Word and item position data
↓↓↓

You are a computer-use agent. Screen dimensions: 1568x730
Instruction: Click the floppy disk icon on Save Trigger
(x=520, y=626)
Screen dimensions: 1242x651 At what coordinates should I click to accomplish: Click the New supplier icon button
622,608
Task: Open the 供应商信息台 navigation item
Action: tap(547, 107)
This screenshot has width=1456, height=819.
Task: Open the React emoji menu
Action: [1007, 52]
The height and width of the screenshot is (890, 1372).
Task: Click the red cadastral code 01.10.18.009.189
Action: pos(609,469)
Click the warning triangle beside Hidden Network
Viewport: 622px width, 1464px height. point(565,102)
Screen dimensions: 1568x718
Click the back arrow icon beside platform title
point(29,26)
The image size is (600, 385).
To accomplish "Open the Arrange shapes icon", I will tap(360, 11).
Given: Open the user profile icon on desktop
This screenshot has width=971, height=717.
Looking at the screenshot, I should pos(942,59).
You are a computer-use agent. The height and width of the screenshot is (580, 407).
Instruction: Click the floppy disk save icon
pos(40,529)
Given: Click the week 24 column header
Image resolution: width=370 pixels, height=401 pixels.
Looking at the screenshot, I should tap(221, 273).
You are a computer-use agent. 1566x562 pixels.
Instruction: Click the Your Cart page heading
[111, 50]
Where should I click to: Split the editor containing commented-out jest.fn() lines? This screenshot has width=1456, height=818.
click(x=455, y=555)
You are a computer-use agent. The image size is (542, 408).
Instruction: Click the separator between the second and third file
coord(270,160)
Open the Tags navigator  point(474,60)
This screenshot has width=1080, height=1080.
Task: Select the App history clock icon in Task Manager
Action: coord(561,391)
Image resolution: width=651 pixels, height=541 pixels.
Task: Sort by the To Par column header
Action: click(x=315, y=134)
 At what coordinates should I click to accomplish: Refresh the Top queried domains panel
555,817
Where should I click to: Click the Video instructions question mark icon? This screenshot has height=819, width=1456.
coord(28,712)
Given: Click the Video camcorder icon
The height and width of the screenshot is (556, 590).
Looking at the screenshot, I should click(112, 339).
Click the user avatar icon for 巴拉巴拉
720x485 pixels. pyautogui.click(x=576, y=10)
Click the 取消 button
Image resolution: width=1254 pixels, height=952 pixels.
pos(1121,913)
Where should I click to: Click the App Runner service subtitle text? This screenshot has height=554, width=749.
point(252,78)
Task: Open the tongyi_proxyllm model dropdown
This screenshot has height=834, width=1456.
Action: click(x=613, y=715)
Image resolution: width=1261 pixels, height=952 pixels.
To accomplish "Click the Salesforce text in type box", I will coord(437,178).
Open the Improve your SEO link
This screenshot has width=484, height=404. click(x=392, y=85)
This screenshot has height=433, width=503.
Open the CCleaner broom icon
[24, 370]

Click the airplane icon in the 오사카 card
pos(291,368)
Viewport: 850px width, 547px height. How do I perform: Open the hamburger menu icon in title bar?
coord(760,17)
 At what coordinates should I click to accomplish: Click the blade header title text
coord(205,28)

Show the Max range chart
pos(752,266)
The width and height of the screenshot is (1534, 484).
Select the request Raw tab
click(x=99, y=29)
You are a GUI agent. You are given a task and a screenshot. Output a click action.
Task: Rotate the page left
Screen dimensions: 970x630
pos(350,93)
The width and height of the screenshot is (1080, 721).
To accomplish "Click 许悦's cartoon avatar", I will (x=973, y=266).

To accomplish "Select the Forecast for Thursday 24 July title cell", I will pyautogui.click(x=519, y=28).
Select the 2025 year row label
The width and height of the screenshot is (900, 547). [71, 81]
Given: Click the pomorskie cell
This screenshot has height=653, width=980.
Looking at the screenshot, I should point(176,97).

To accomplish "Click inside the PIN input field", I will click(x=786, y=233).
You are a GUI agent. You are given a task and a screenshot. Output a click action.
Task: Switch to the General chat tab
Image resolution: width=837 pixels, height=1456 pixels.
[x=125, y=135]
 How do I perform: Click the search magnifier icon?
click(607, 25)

↑↑↑

* What the exercise asks
Copy the lines of the data verbatim, beginning with the line that contains "Screen dimensions: 1242x651" and ending after the line that contains "will tap(360, 11).".

* Solution below
Screen dimensions: 1242x651 At what coordinates should I click to accomplish: Click the New supplier icon button
622,608
Task: Open the 供应商信息台 navigation item
Action: tap(547, 107)
This screenshot has width=1456, height=819.
Task: Open the React emoji menu
Action: [1007, 52]
The height and width of the screenshot is (890, 1372).
Task: Click the red cadastral code 01.10.18.009.189
Action: pos(609,469)
Click the warning triangle beside Hidden Network
Viewport: 622px width, 1464px height. point(565,102)
Screen dimensions: 1568x718
Click the back arrow icon beside platform title
point(29,26)
The image size is (600, 385).
To accomplish "Open the Arrange shapes icon", I will tap(360, 11).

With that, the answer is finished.